Dataset entries
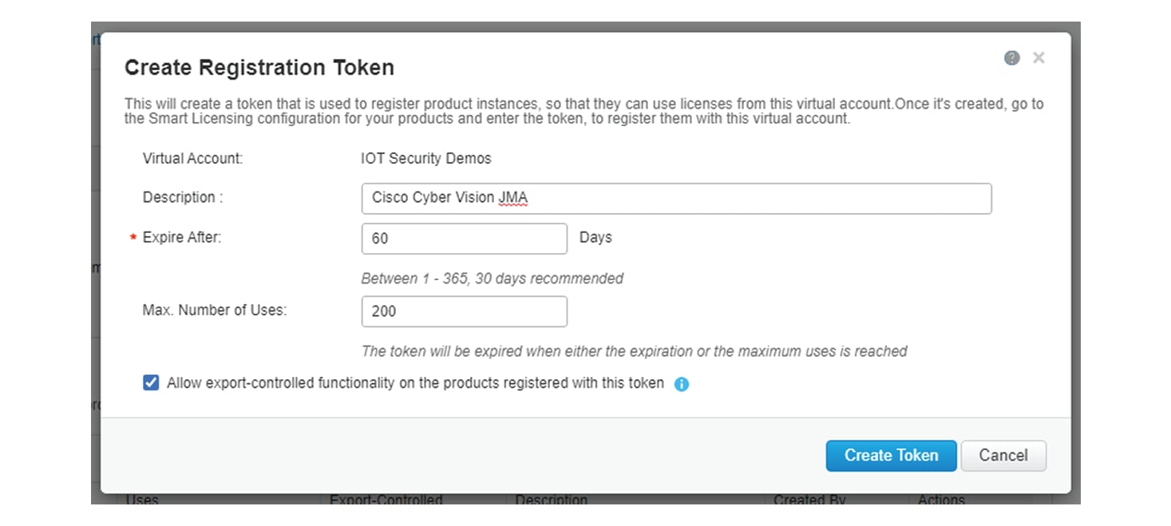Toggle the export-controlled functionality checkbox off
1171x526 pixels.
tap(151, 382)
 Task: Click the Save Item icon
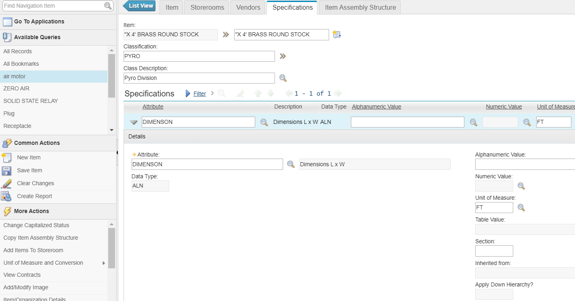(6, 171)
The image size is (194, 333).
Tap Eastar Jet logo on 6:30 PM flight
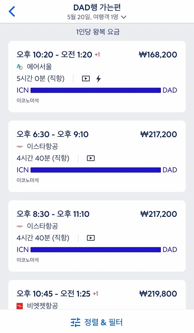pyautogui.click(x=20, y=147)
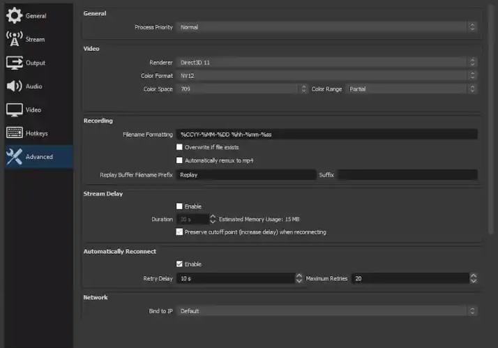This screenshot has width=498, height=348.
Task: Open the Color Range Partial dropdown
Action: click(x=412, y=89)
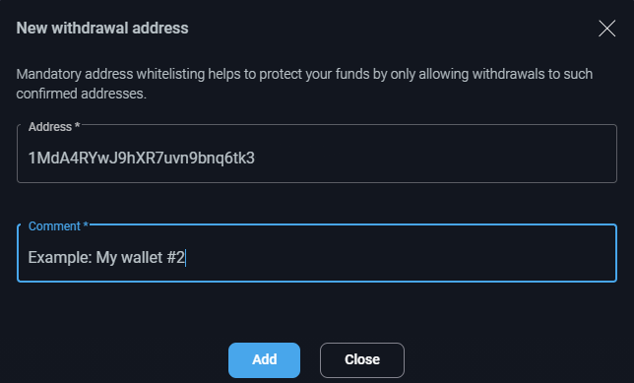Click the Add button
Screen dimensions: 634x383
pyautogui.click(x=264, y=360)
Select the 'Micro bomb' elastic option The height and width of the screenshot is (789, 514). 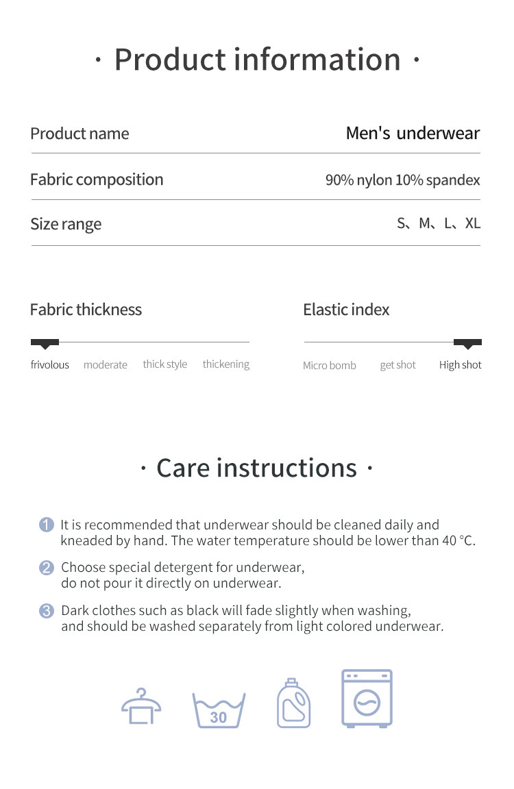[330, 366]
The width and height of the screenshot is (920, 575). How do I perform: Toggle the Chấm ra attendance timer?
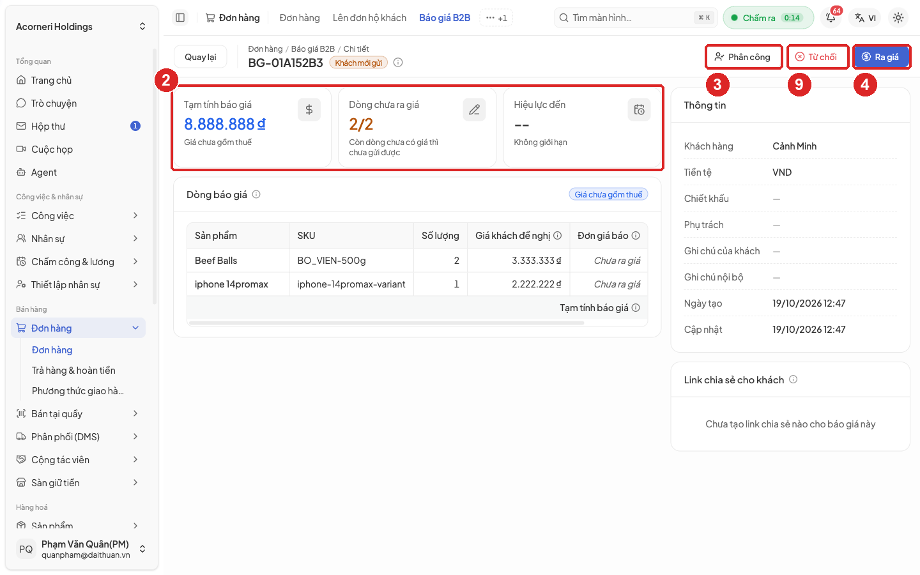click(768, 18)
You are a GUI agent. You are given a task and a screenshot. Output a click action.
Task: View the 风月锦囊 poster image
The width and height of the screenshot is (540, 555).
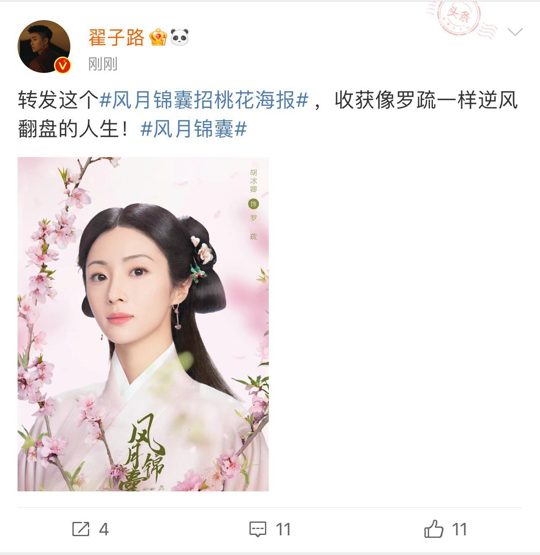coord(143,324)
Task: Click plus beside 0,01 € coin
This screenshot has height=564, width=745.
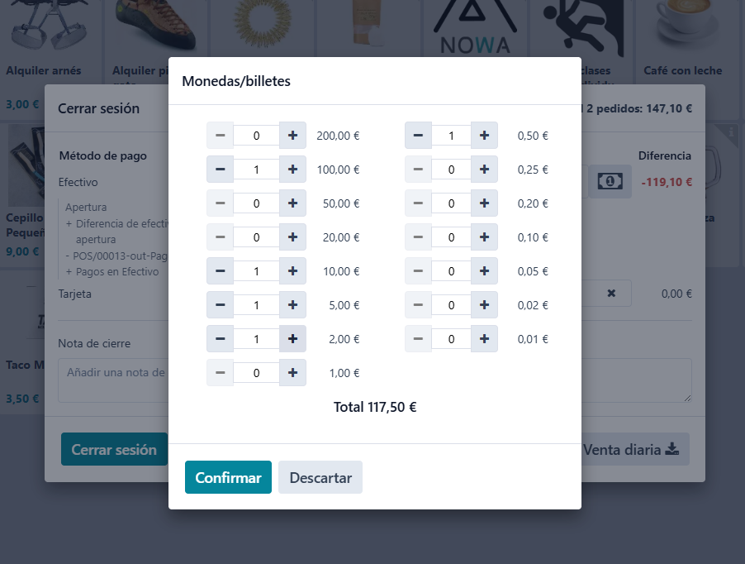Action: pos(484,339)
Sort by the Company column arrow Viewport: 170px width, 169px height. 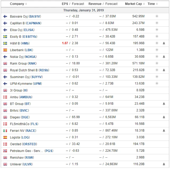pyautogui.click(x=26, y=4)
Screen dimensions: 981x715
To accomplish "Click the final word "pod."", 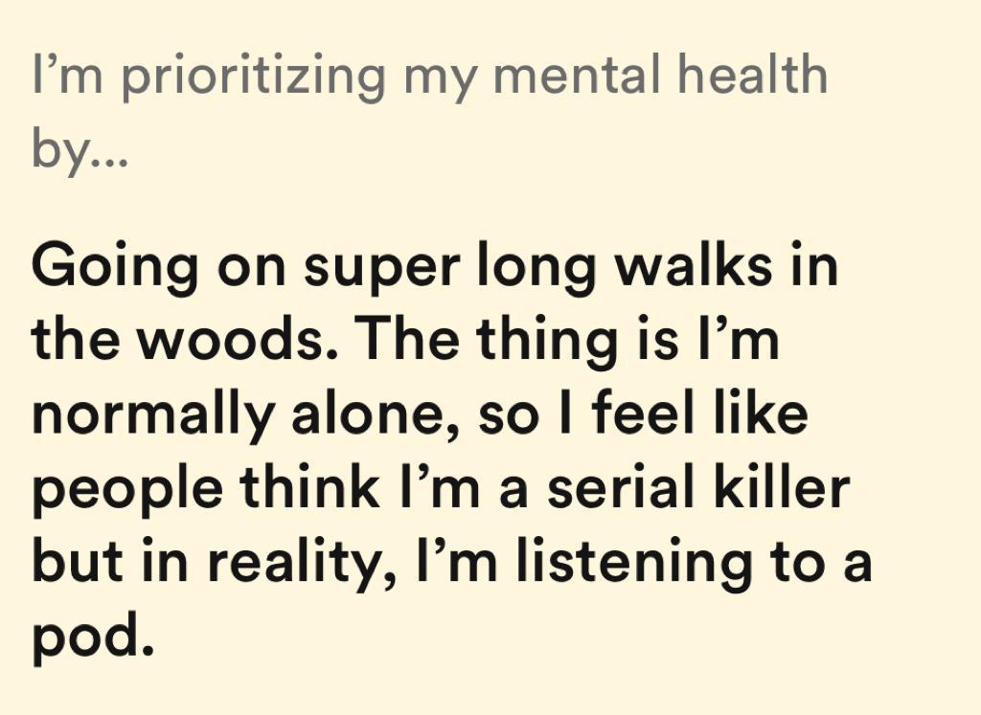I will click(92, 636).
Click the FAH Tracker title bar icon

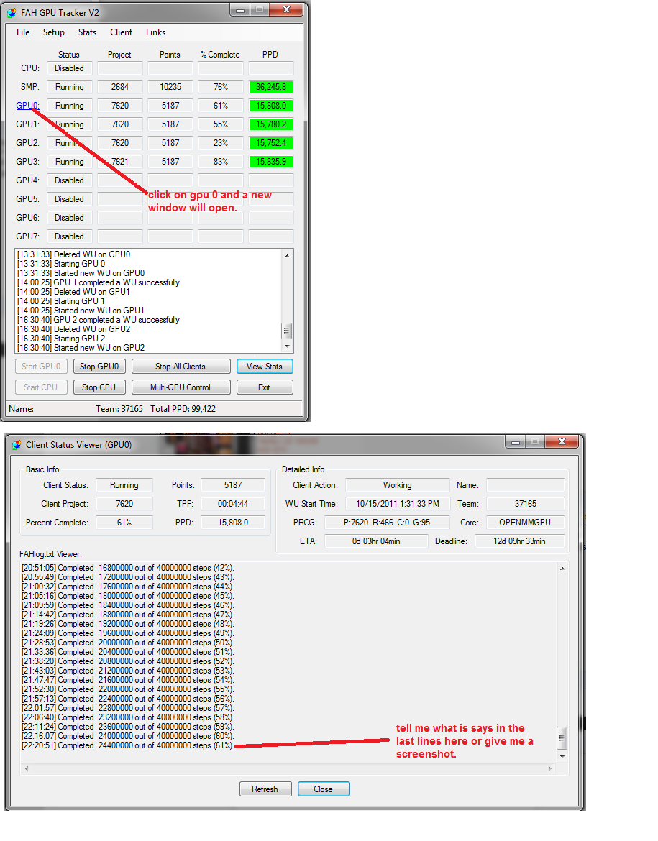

— Exercise description —
Say only the number of lines above holding "image".

— Result of this exercise —
2